**TEXTAUSZUG:**
+ + + +

Arterhalt und Wiederansiedlung mit dem Projekt Fischhorizonte

Die Bestände vieler heimischer Fisch-, Muschel- und Krebsarten sind gefährdet. Das Projekt „Fischhorizonte“ organisiert und steuert Hilfsmaßnahmen, insbesondere den Besatz der Gewässer zum Arterhalt oder zur Wiederansiedlung. Auf diese Weise kann der dauerhafte Erhalt dieser Bestände gewährleistet werden. Finanziert wird das Konzept aus der Fischereiabgabe des Landes Schleswig-Holstein. Alle vorkommenden heimischen Fischarten werden in einem Zyklus von vier bis sechs Jahren einer fachlichen Bestandsaufnahme unterzogen. Anhand eines Kriterienkatalogs werden sie bewertet und einer Handlungskategorie zugeordnet, um die künftigen Förderschwerpunkte festzulegen. In der aktuellen Laufzeit wurde für 15 Arten ein Unterstützungsbedarf erkannt. Die Berücksichtigung der Auswirkungen des Klimawandels wird künftig eine größere Rolle bei der Fortschreibung des Konzeptes einnehmen.

+ + + +

**BEREITGESTELLTES MATERIAL:**
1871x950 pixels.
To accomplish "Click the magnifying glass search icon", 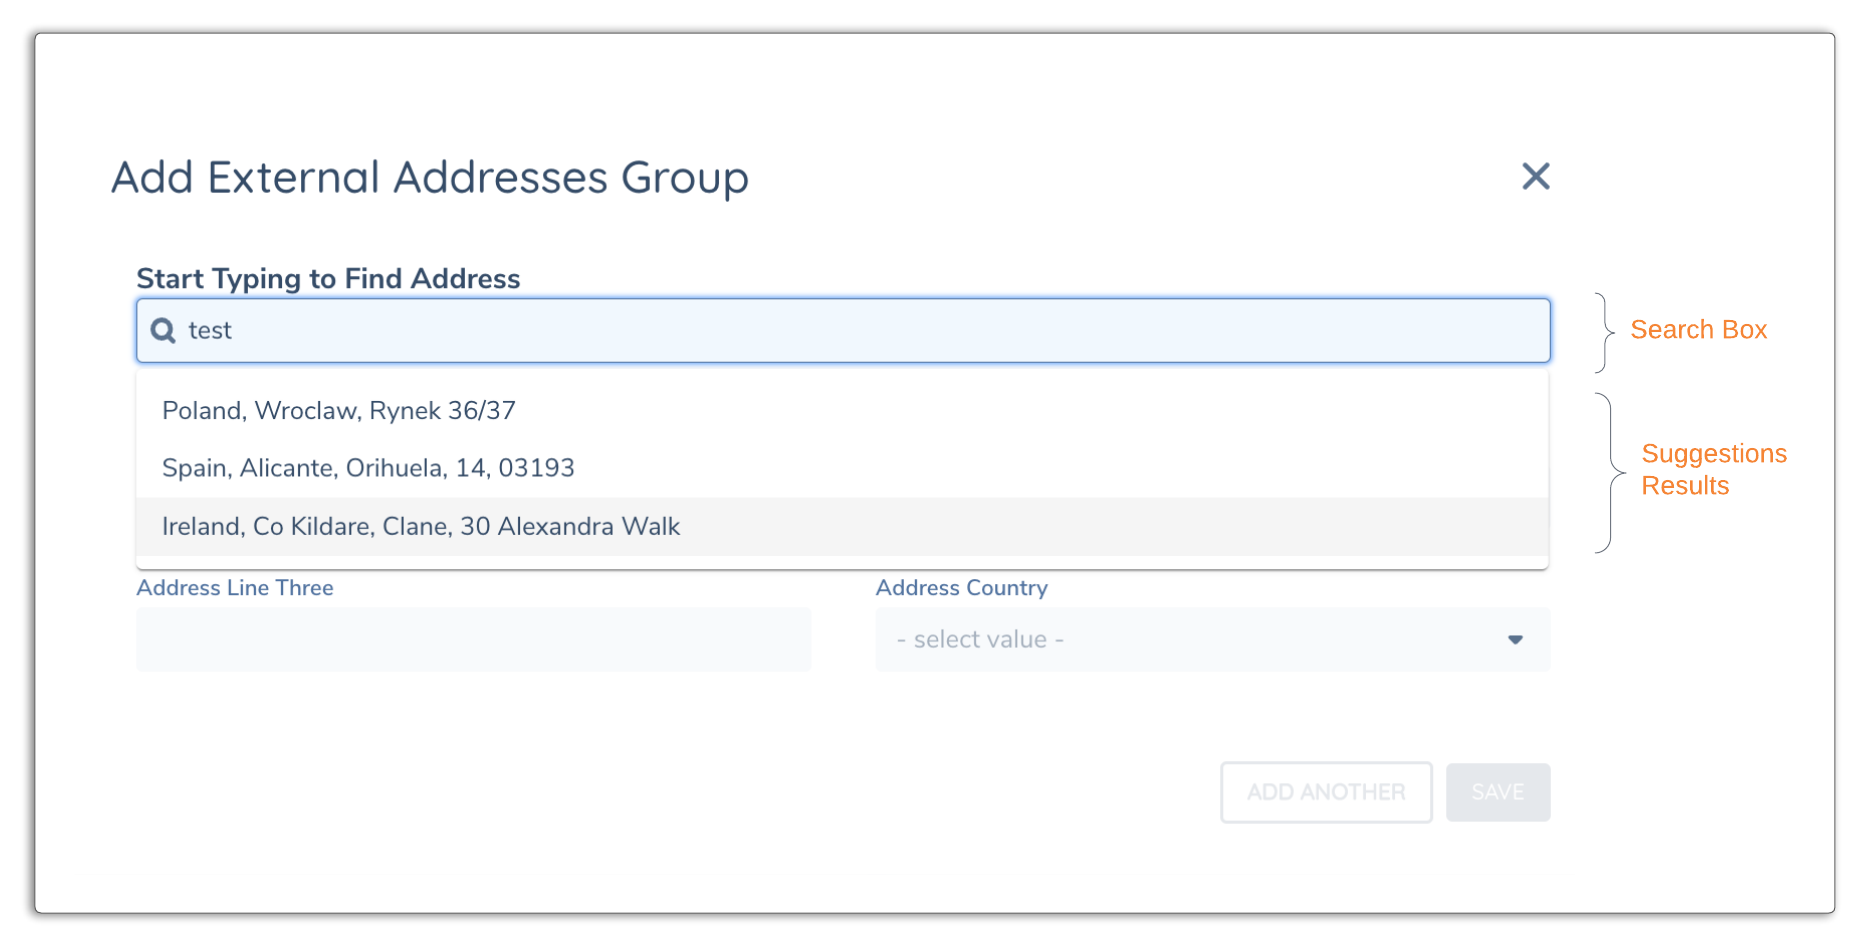I will (162, 330).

+ + + +

**AUFGABEN:**
1. Zitieren Sie aus dem Text zum Projekt Fischhorizonte alles von „Die Bestände vieler“ bis hinunter zu „des Konzeptes einnehmen.“.
2. Beantworten Sie anhand des Textes zum Projekt Fischhorizonte:
(a) Woraus wird das Konzept finanziert?
(b) In welchem Zyklus werden die heimischen Fischarten fachlich erfasst?
(c) Für wie viele Arten wurde in der aktuellen Laufzeit ein Unterstützungsbedarf erkannt?

**LÖSUNGEN:**
1.
Die Bestände vieler heimischer Fisch-, Muschel- und Krebsarten sind gefährdet. Das Projekt „Fischhorizonte“ organisiert und steuert Hilfsmaßnahmen, insbesondere den Besatz der Gewässer zum Arterhalt oder zur Wiederansiedlung. Auf diese Weise kann der dauerhafte Erhalt dieser Bestände gewährleistet werden. Finanziert wird das Konzept aus der Fischereiabgabe des Landes Schleswig-Holstein. Alle vorkommenden heimischen Fischarten werden in einem Zyklus von vier bis sechs Jahren einer fachlichen Bestandsaufnahme unterzogen. Anhand eines Kriterienkatalogs werden sie bewertet und einer Handlungskategorie zugeordnet, um die künftigen Förderschwerpunkte festzulegen. In der aktuellen Laufzeit wurde für 15 Arten ein Unterstützungsbedarf erkannt. Die Berücksichtigung der Auswirkungen des Klimawandels wird künftig eine größere Rolle bei der Fortschreibung des Konzeptes einnehmen.

2.
(a) Aus der Fischereiabgabe des Landes Schleswig-Holstein.
(b) In einem Zyklus von vier bis sechs Jahren.
(c) Für 15 Arten.